Ich wollte mich mal erkundigen, ob MSI einen (natürlich kostenpflichtigen) Sockel-Austausch-Service anbietet. Das betreffende Mainboard ist leider nicht mehr durch bloßes Pin-Verbiegen zu retten.

Wenn es so etwas gibt, was muss ich machen und welche Unterlagen benötigt ihr?

Vielen Dank!


----------



## MSIToWi (3. Juli 2020)

Den Austausch des Sockels bieten wir für 49 Euro an.
Dazu erstelle bitte ein Support Ticket und sende das Board über Deinen Händler ein.
Support Anfrage | MSI Deutschland


----------



## Research (6. Juli 2020)

Huch, das klang vor ein paar Jahren bei nem GPU-Lüfter noch ganz anders.

Sehr positiv.

Habt ihr solche Services irgendwo samt Preis aufgelistet?


----------



## MSIToWi (6. Juli 2020)

Nein eine Preisliste haben wir nicht.
Bei Anfragen geben wir gerne Infos dazu raus.



Research schrieb:


> Huch, das klang vor ein paar Jahren bei nem GPU-Lüfter noch ganz anders.
> 
> Sehr positiv.
> 
> Habt ihr solche Services irgendwo samt Preis aufgelistet?


----------



## Pokerclock (6. August 2020)

Kurzes Feedback, da der Sockel-Autausch erledigt ist.

Alles in allem, kann ich nur ein großes Lob an MSI herausgeben. 

Der Preis ist fair (39 € zzgl. ggf. Umsatzsteuer + Kosten Hinversand nach Polen) und der Kontakt in Polen (deutschsprachig) wunderbar. Ebenso fand ich das ganz toll, dass ihr noch den RAM und den Power-Taster mit zurückgeschickt habt.
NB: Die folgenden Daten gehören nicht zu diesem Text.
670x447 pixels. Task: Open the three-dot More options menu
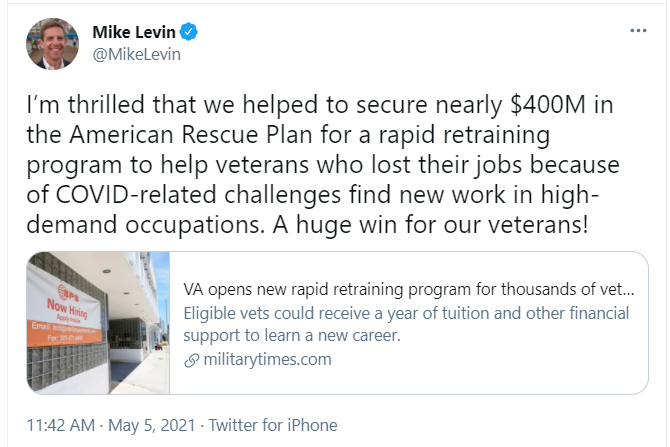tap(638, 31)
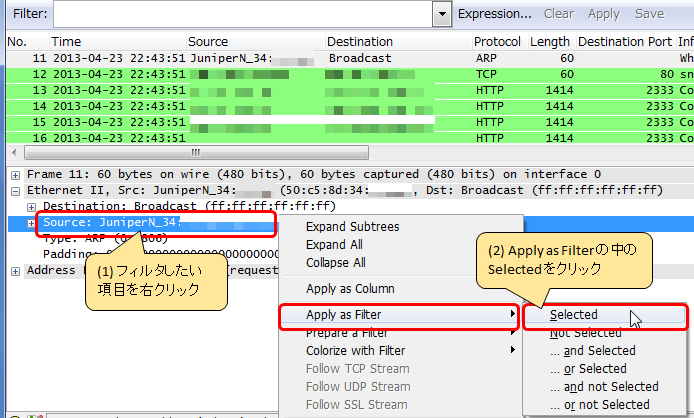
Task: Click the Filter text input field
Action: [x=242, y=14]
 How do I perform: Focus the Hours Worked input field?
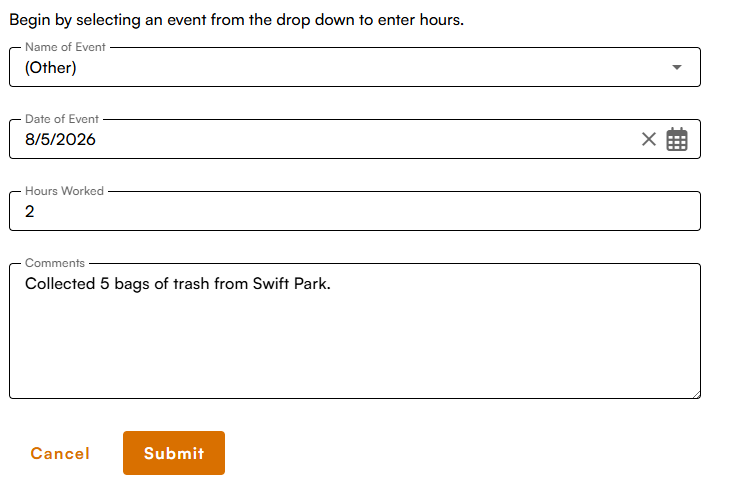pos(355,211)
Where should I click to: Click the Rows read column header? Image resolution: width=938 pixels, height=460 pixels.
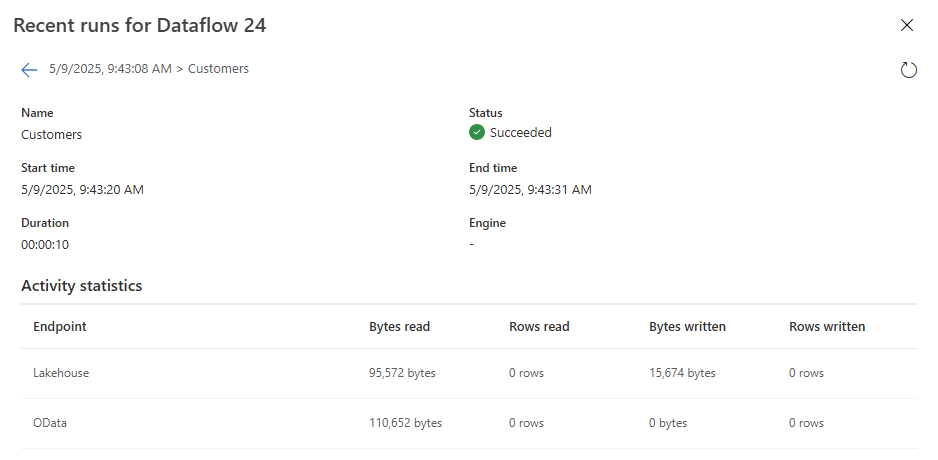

Die wurden nämlich auf dem Board vergessen. 

Gab zwischenzeitlich einen Mangel an 1200er-Sockeln, weswegen das Ganze etwas länger gedauert hat, aber so ist das nun einmal bei neuen Produkten.


----------



## MSIToWi (6. August 2020)

Pokerclock schrieb:


> Kurzes Feedback, da der Sockel-Autausch erledigt ist.
> 
> Alles in allem, kann ich nur ein großes Lob an MSI herausgeben.
> 
> ...



Vielen Dank für Dein positives Feedback.


----------